Близнецы, Вукаш и даже тяжело дышавшая Аделия закивали. Годимир пожал плечами. Откуда ему знать? Он в Заречье человек новый, пришлый. Может, и так обстоят дела, а может, и нет. Время покажет. Время — лучшая проверка для громких слов и красивых фраз.
Между тем, Сыдор продолжал:
— Кто-то же должен был озаботиться судьбой Отчизны? Так или нет? Молчишь? Молчи, пан рыцарь. В душе-то ты со мной согласен. Я уверен, сладкая бузина. Вот я и решил. Начнем с малого. Соединим королевства Кременя и Доброжира. Как соединим, спрашиваешь?

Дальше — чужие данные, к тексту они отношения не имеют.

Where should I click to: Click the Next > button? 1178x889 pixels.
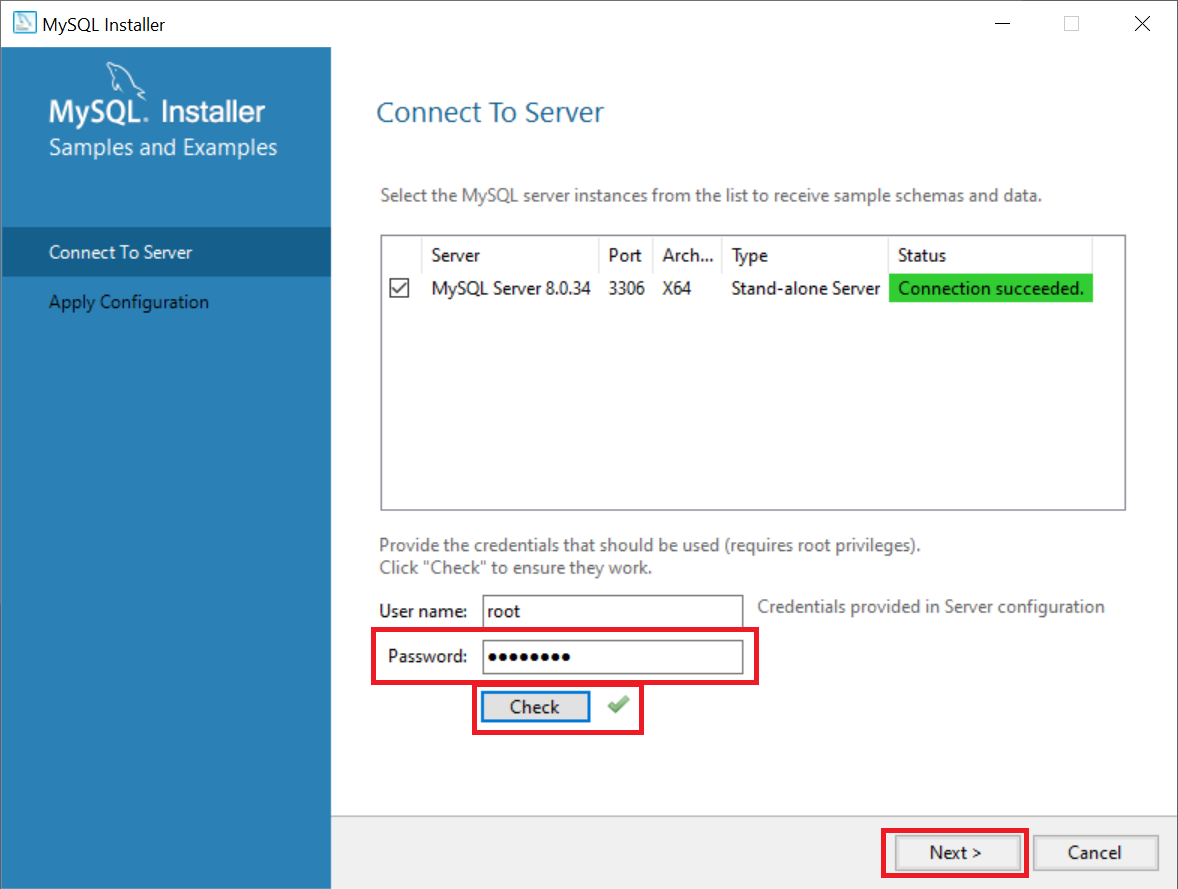pos(955,852)
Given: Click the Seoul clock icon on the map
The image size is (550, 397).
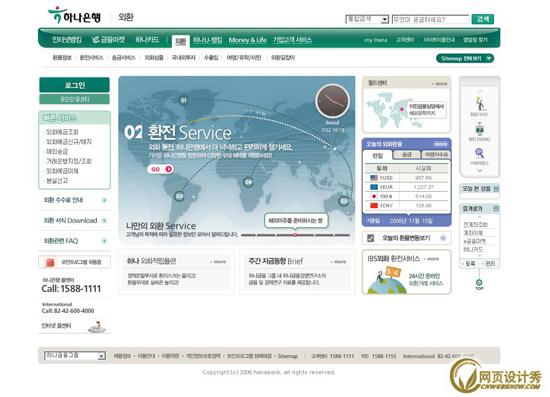Looking at the screenshot, I should click(332, 101).
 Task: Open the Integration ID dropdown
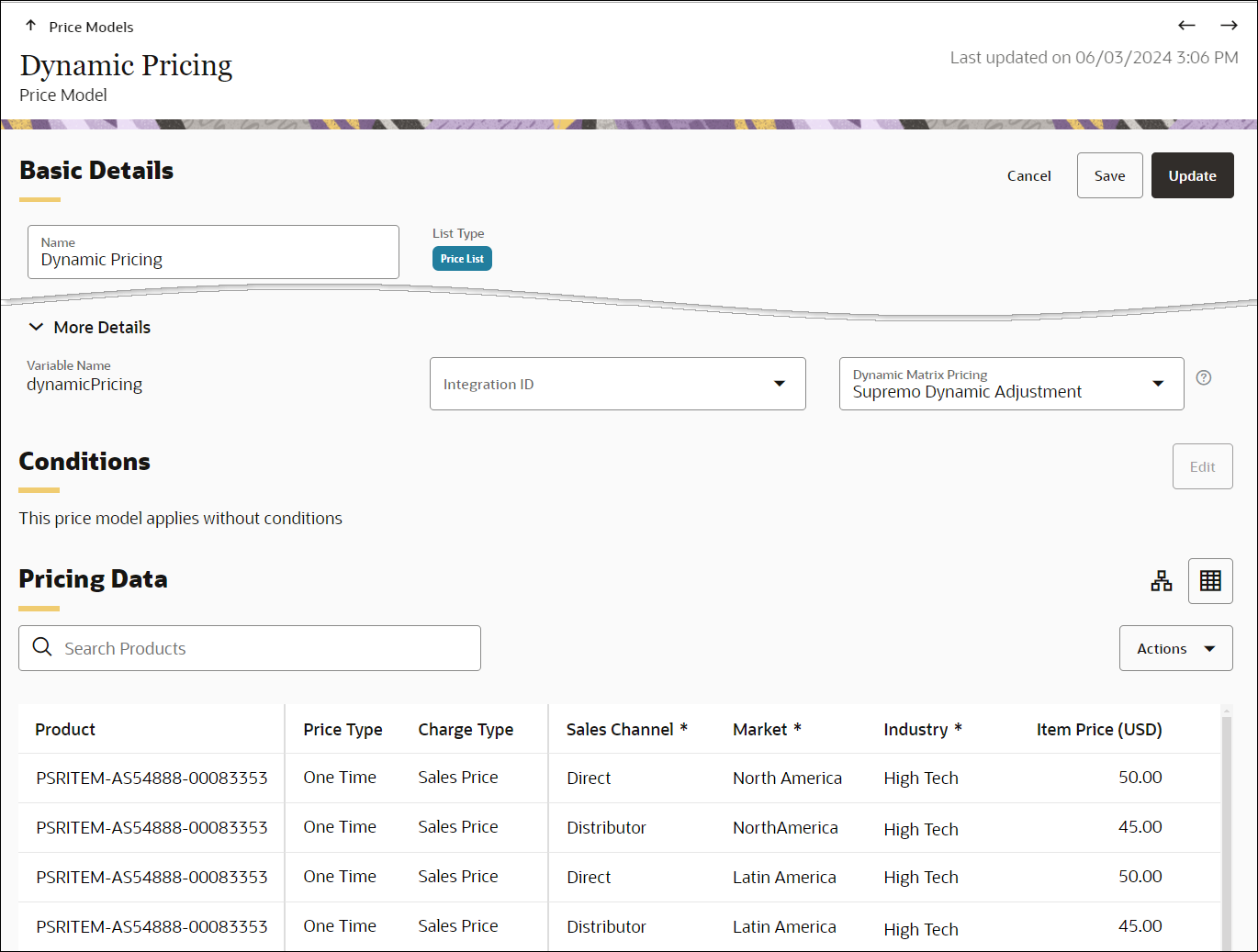coord(779,384)
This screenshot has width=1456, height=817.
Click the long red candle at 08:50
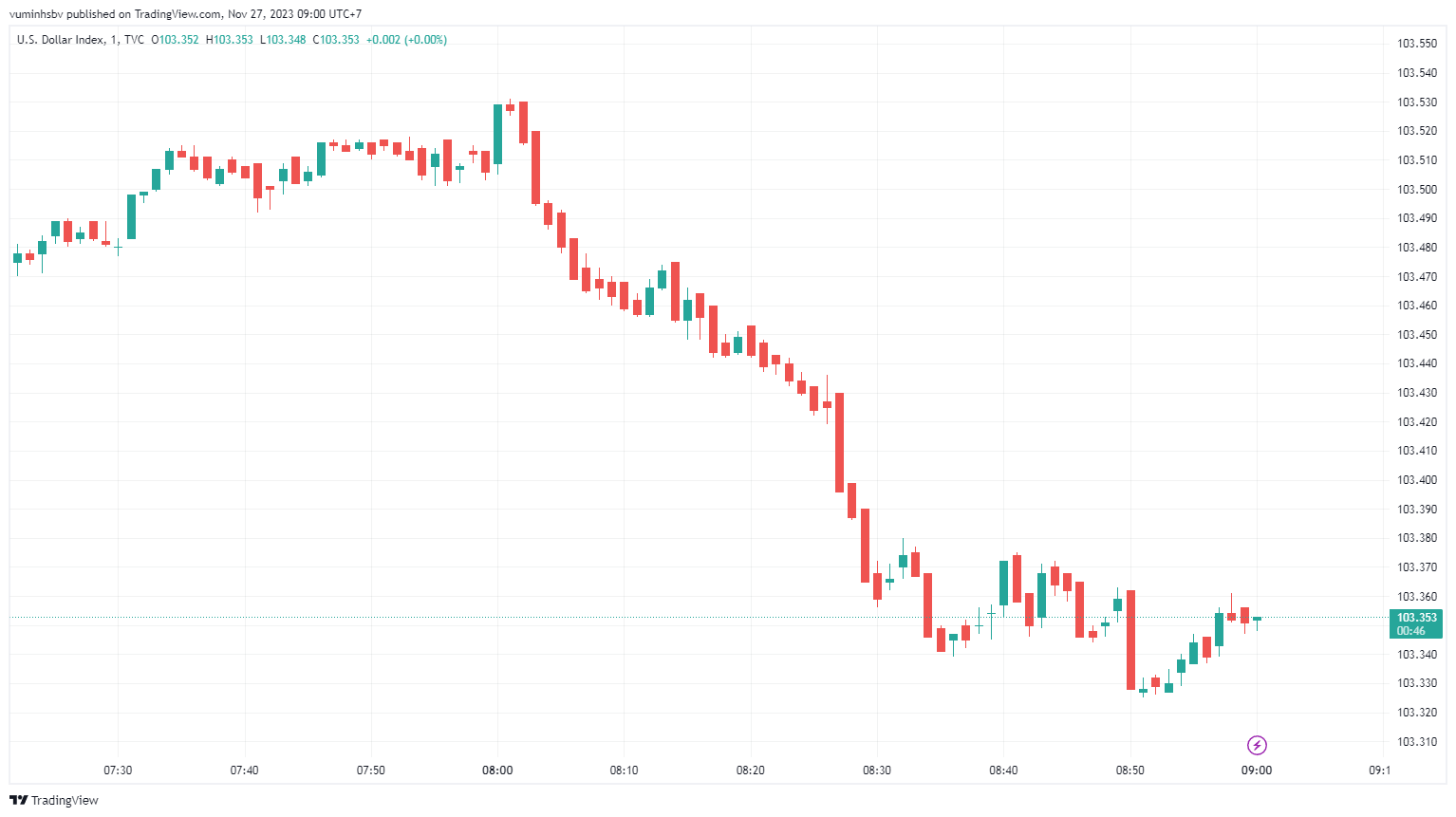[x=1130, y=641]
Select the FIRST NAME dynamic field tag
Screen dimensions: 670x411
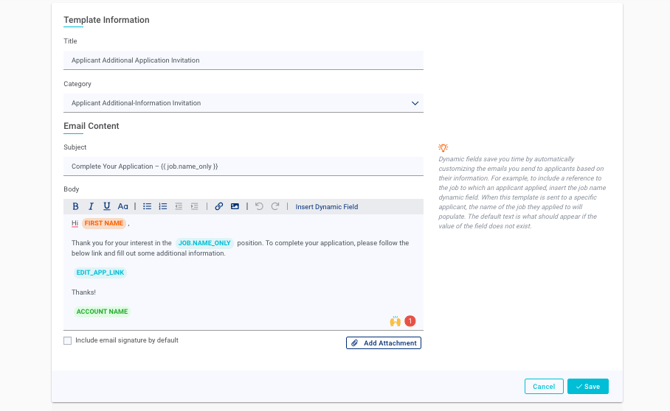(103, 223)
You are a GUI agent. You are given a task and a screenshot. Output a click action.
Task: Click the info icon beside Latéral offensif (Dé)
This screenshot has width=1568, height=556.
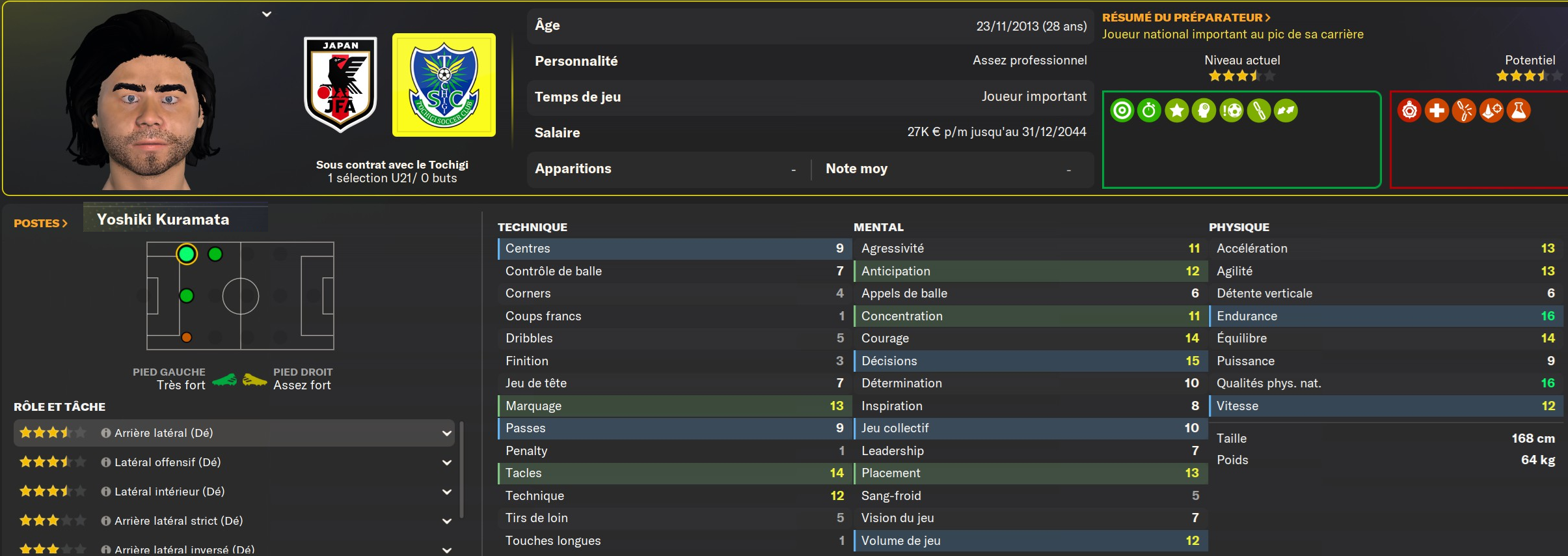point(105,462)
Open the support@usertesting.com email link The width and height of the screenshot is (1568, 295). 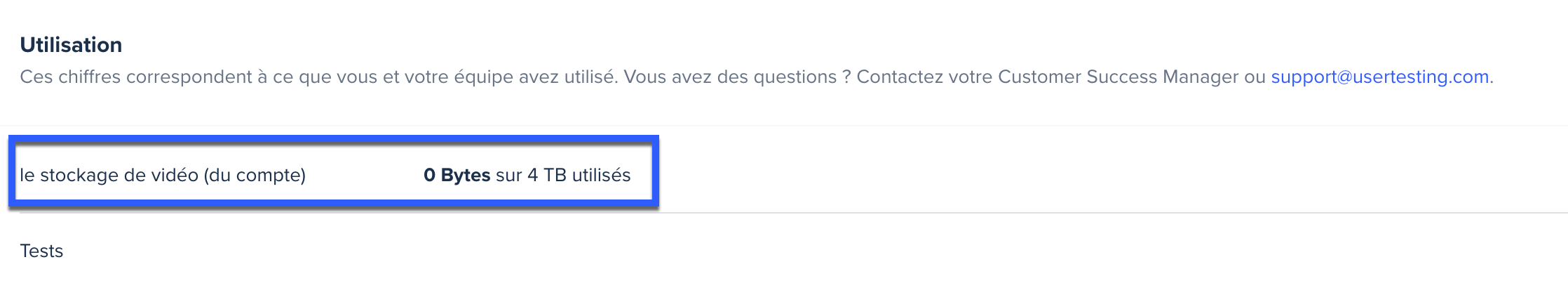click(1379, 77)
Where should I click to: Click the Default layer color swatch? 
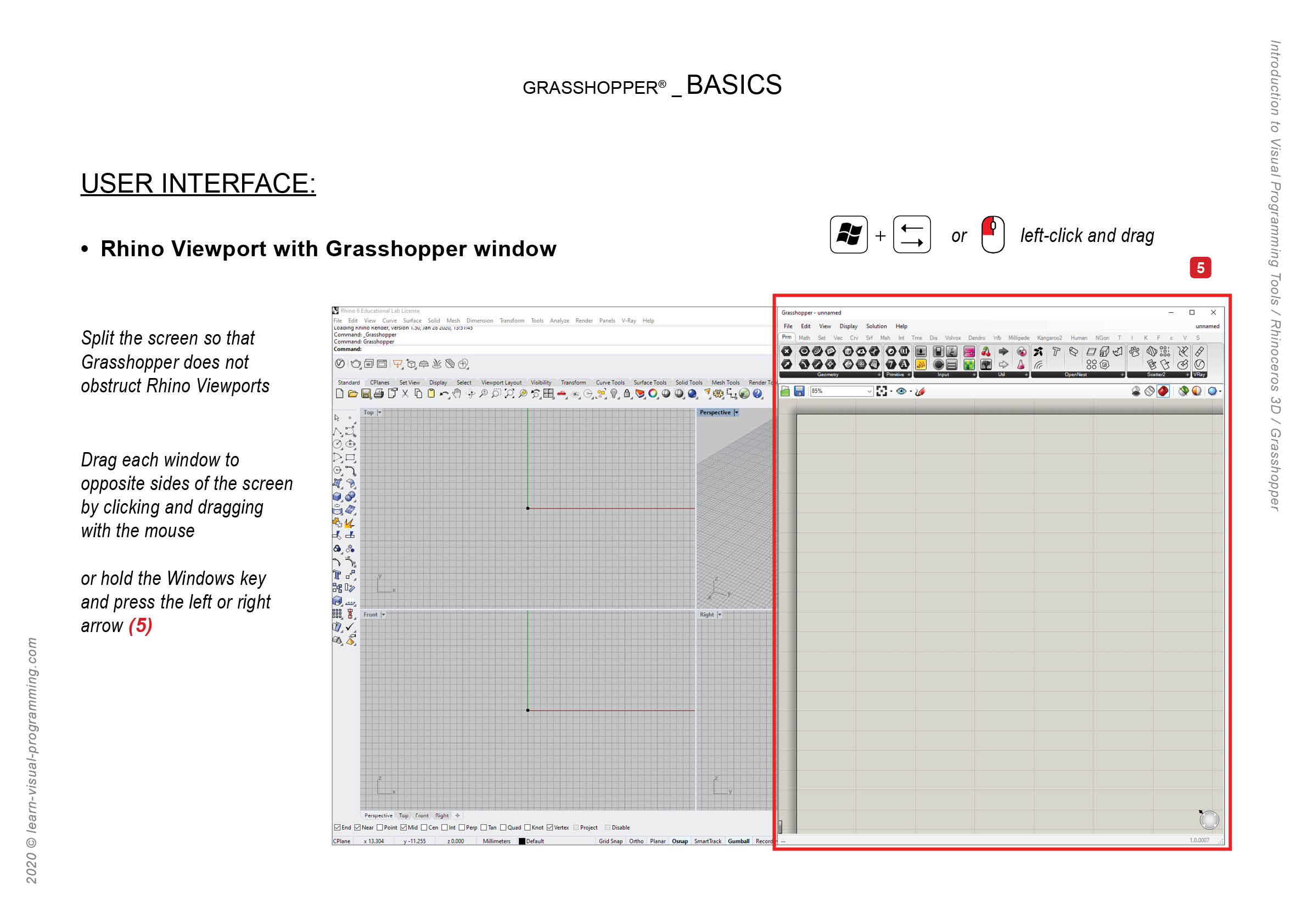521,841
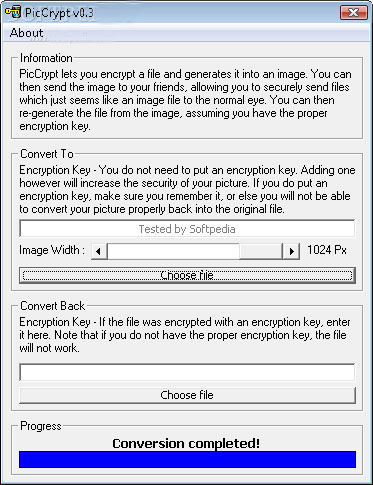Choose file in Convert To section
Image resolution: width=373 pixels, height=485 pixels.
click(187, 275)
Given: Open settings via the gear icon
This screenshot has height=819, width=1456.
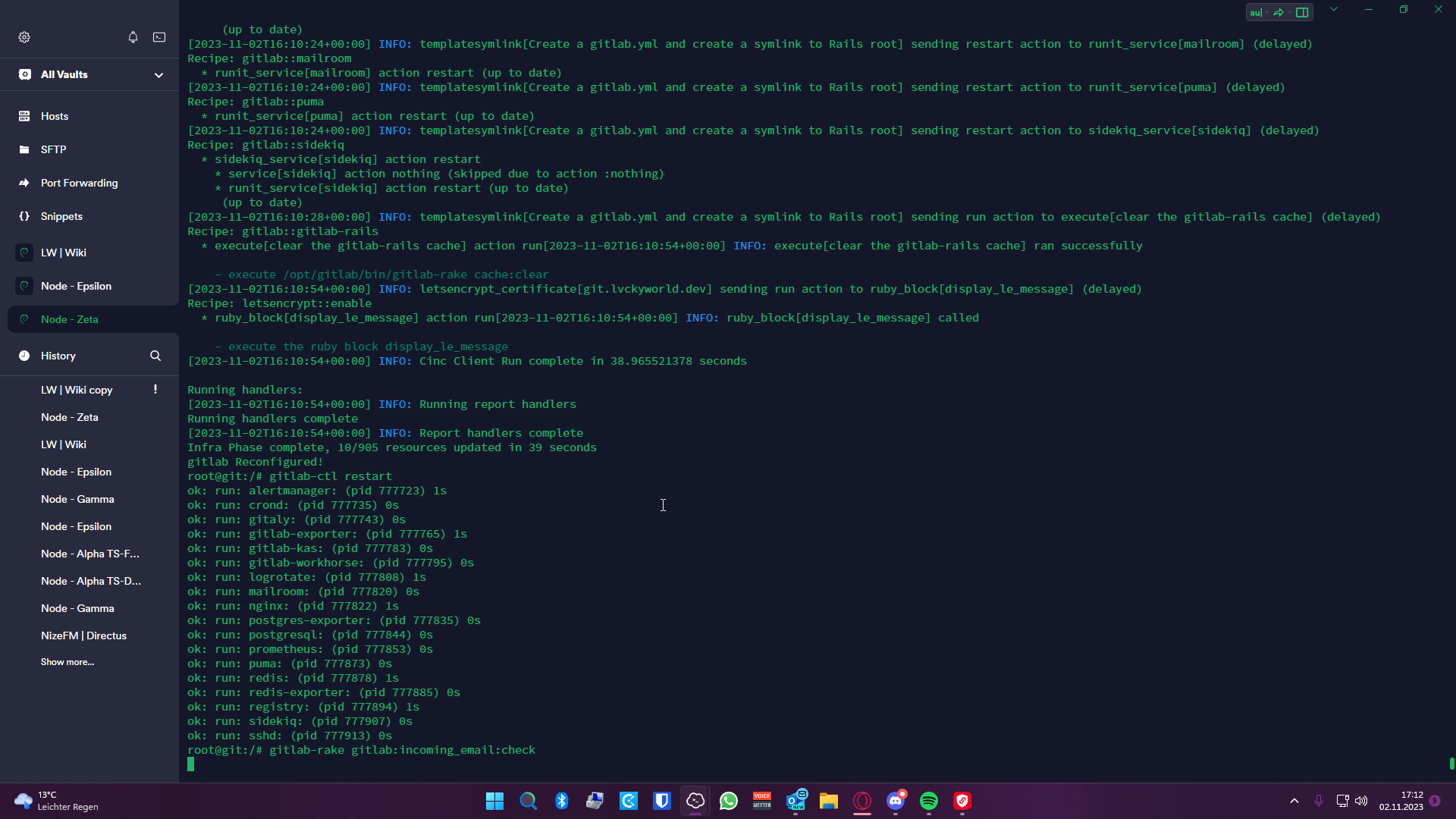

Годимир кивнул, хотя вопросом таким на самом деле не задавался. Подумаешь! Велика ли разница, как именно начнет к власти пробиваться главарь разбойников? В любом случае закончится задуманное великим кровопролитием, если не остановить его в зародыше.
— А вот как, сладкая бузина! Наследница ошмянского престола с нами. Это — раз…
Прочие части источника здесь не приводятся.